Java lib or app to convert CSV to XML file?
I would not advise a regex answer from Bart, I find parsing solution better in this particular case (as Fabian proposed). I've tried regex solution and own parsing implementation I have found that:
Parsing is much faster than splitting with regex with backreferences - ~20 times faster for short strings, ~40 times faster for long strings.
Regex fails to find empty string after last comma. That was not in original question though, it was mine requirement.
My solution and test below.
String tested = "foo,bar,c;qual=\"baz,blurb\",d;junk=\"quux,syzygy\",";
long start = System.nanoTime();
String[] tokens = tested.split(",(?=([^\"]*\"[^\"]*\")*[^\"]*$)");
long timeWithSplitting = System.nanoTime() - start;
start = System.nanoTime();
List<String> tokensList = new ArrayList<String>();
boolean inQuotes = false;
StringBuilder b = new StringBuilder();
for (char c : tested.toCharArray()) {
switch (c) {
case ',':
if (inQuotes) {
b.append(c);
} else {
tokensList.add(b.toString());
b = new StringBuilder();
}
break;
case '\"':
inQuotes = !inQuotes;
default:
b.append(c);
break;
}
}
tokensList.add(b.toString());
long timeWithParsing = System.nanoTime() - start;
System.out.println(Arrays.toString(tokens));
System.out.println(tokensList.toString());
System.out.printf("Time with splitting:\t%10d\n",timeWithSplitting);
System.out.printf("Time with parsing:\t%10d\n",timeWithParsing);
Of course you are free to change switch to else-ifs in this snippet if you feel uncomfortable with its ugliness. Note then lack of break after switch with separator. StringBuilder was chosen instead to StringBuffer by design to increase speed, where thread safety is irrelevant.
You're in that annoying boundary area where regexps almost won't do (as has been pointed out by Bart, escaping the quotes would make life hard) , and yet a full-blown parser seems like overkill.

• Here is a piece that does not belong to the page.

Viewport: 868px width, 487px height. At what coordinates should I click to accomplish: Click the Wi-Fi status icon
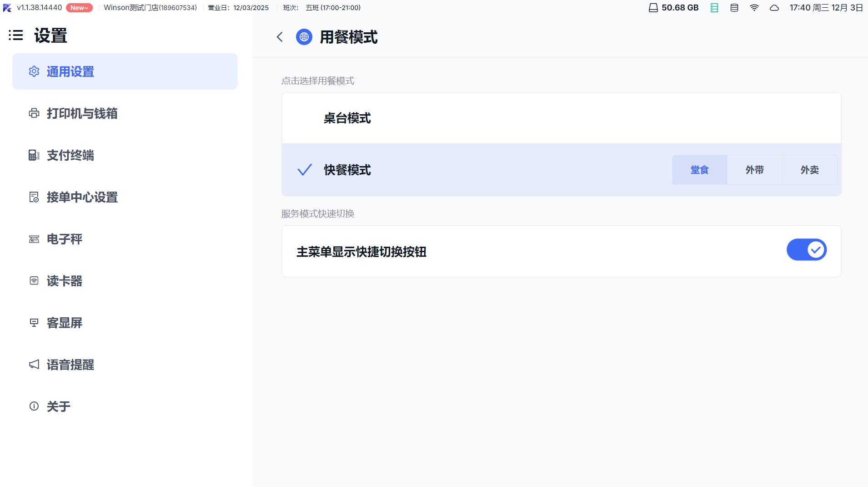click(x=754, y=8)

If you are likely to need greater complexity any time soon I would go looking for a parser library. For example this one
I was impatient and chose not to wait for answers... for reference it doesn't look that hard to do something like this (which works for my application, I don't need to worry about escaped quotes, as the stuff in quotes is limited to a few constrained forms):
final static private Pattern splitSearchPattern = Pattern.compile("[\",]");
private List<String> splitByCommasNotInQuotes(String s) {
if (s == null)
return Collections.emptyList();
List<String> list = new ArrayList<String>();
Matcher m = splitSearchPattern.matcher(s);
int pos = 0;
boolean quoteMode = false;
while (m.find())
{
String sep = m.group();
if ("\"".equals(sep))
{
quoteMode = !quoteMode;
}
else if (!quoteMode && ",".equals(sep))
{
int toPos = m.start();
list.add(s.substring(pos, toPos));
pos = m.end();
}
}
if (pos < s.length())
list.add(s.substring(pos));
return list;
}
(exercise for the reader: extend to handling escaped quotes by looking for backslashes also.)
Try a lookaround like (?!\"),(?!\"). This should match , that are not surrounded by ".
The simplest approach is not to match delimiters, i.e. commas, with a complex additional logic to match what is actually intended (the data which might be quoted strings), just to exclude false delimiters, but rather match the intended data in the first place.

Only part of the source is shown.